Na tribuna, Juliana Palhares explica que operação em Área de Preservação Permanente atendeu a recomendação do Ministério Público e evitou avanço de novas invasões.

A polêmica em torno das recentes operações em áreas públicas e de preservação ambiental em Cuiabá levou a secretária municipal de Ordem Pública, Juliana Chiquito Palhares, à tribuna da Câmara de Vereadores nesta terça-feira (1º).

Convocada por requerimento do vereador Demilson Nogueira, a gestora rebateu acusações de despejo sumário e garantiu que nenhuma família foi colocada para fora de casa durante as intervenções.

Segundo a secretária, a fiscalização mirou exclusivamente construções desabitadas e armações erguidas recentemente com a intenção de lotear ilegalmente terrenos da Prefeitura.

“É importante deixar claro que não houve desocupação de casas com moradores. O que foi realizado foi a demolição de estruturas que não estavam habitadas, justamente para impedir que novas ocupações irregulares avançassem sobre uma área pública, de preservação e com alto risco”, sustentou Juliana aos parlamentares.

Pressão do Ministério Público e parecer da Defesa Civil

A investida do município não ocorreu ao acaso. A secretária revelou que a ação atende a uma determinação direta da 17ª Promotoria de Justiça do Ministério Público de Mato Grosso (MPMT), emitida em dezembro de 2025 para frear o loteamento clandestino do patrimônio público e proteger mananciais.
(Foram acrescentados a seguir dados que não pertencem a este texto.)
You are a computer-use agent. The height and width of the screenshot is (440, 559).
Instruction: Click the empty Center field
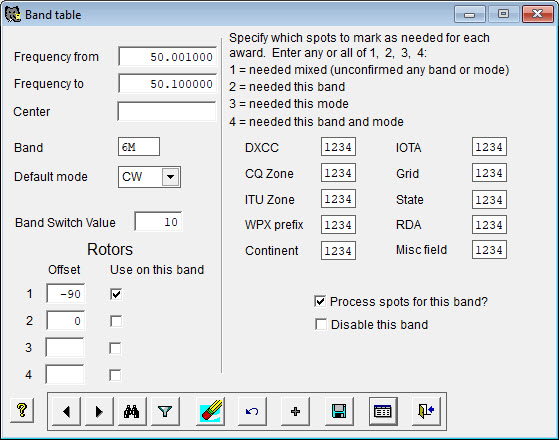tap(167, 112)
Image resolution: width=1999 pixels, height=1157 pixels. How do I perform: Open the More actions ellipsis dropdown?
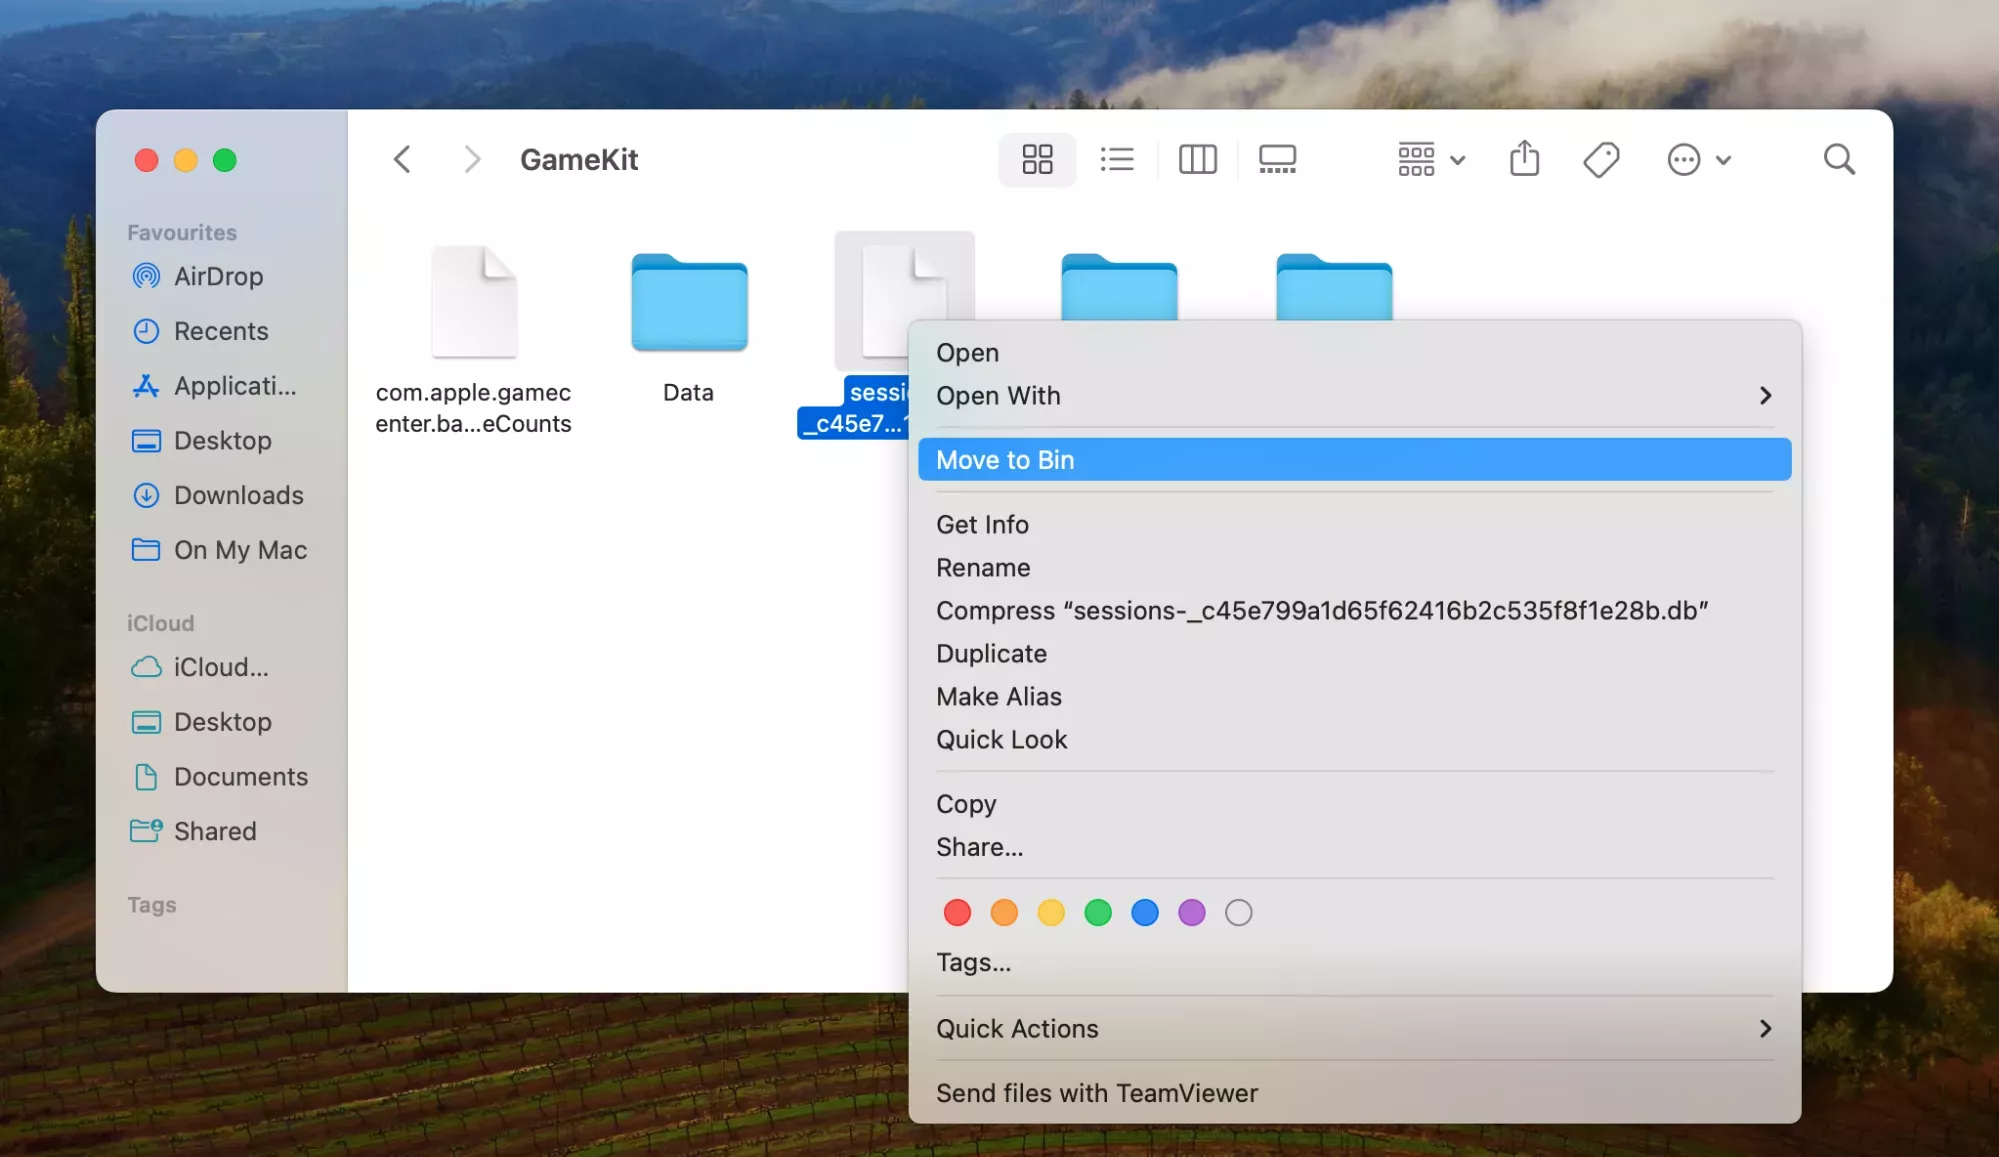point(1698,159)
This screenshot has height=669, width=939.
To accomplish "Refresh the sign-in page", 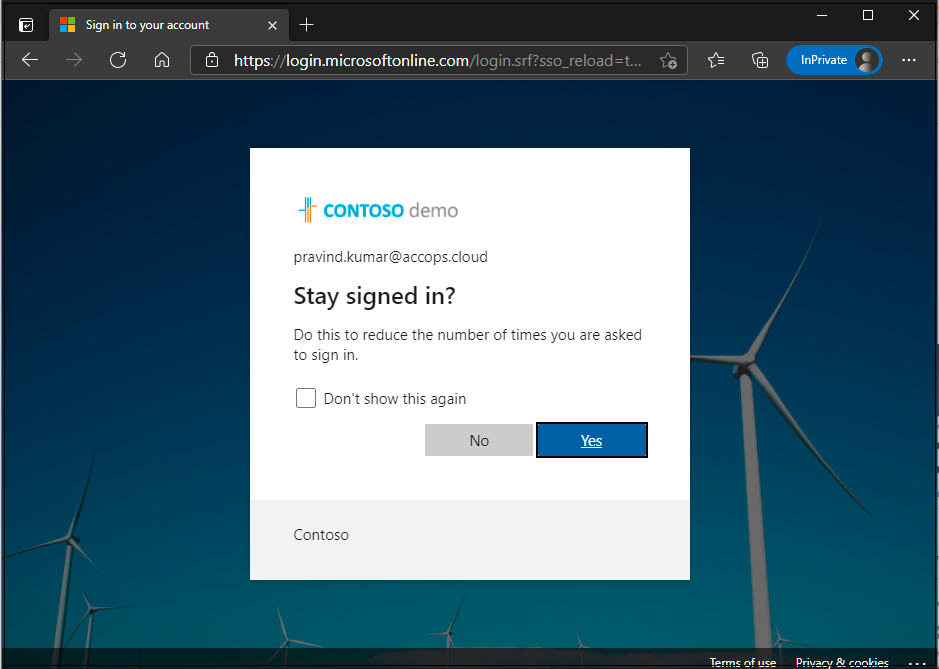I will tap(118, 60).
O alerta vermelho foi consolidado após vistoria da Defesa Civil, que cravou grau de risco alto para a permanência humana no local. A área em questão abriga nascentes e cursos d’água, sofre com erosões constantes e tem histórico severo de alagamentos durante a época de chuvas.

Histórico de reincidência e ‘gatos’ de luz

A Prefeitura apontou ao MP que o local vive um “cabo de guerra”: em operações anteriores, fiscais já haviam derrubado barracos vazios e cortado dezenas de ligações clandestinas de água e energia. No entanto, invasores voltavam a erguer estruturas logo em seguida, o que exigiu a entrada em cena do Comitê Intersetorial de Gestão de Desocupações (CIGDAP).

Cadastramento social para famílias vulneráveis

Para evitar desamparo aos moradores que já ocupam a região há mais tempo, a Secretaria de Assistência Social iniciou um pente-fino socioeconômico no local. A meta é identificar quem realmente necessita de acolhimento nos programas habitacionais e de renda do município.

Juliana encerrou a participação garantindo que o acolhimento social andará lado a lado com a tolerância zero contra novas invasões em locais de risco.